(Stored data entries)
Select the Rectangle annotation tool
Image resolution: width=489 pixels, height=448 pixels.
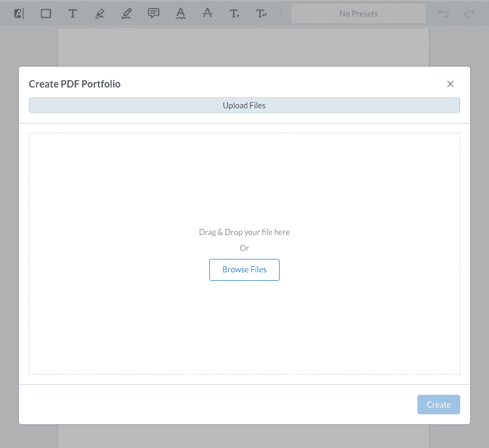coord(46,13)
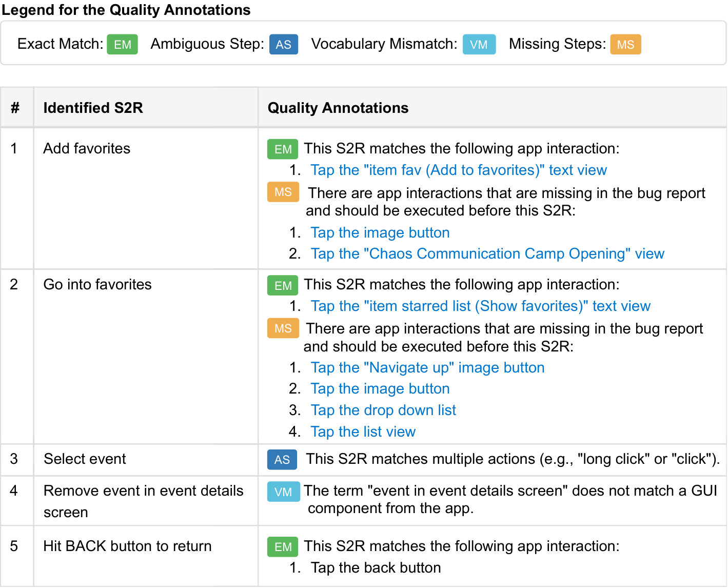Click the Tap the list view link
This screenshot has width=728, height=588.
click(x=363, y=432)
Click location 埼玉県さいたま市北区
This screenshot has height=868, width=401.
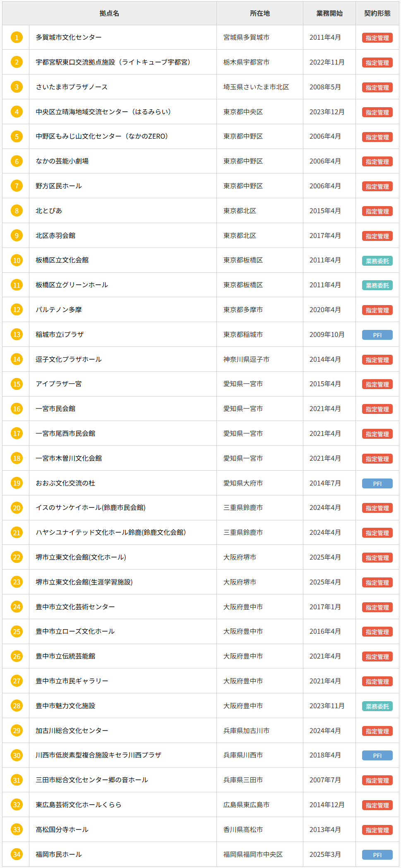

...

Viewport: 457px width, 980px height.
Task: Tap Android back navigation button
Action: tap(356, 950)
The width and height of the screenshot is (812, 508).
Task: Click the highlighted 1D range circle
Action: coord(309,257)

WORK REQUEST: Using the data above, which lines fall from the one with "Select the Rectangle annotation tool" through the one with "Click location 埼玉県さいたま市北区"? Repeat them exactly, ends included, minus any pictures.

SOLUTION FOR THIS TASK:
Select the Rectangle annotation tool
Image resolution: width=489 pixels, height=448 pixels.
coord(46,13)
Click the Tap the list view link
This screenshot has width=728, height=588.
click(x=363, y=432)
Click location 埼玉県さいたま市北区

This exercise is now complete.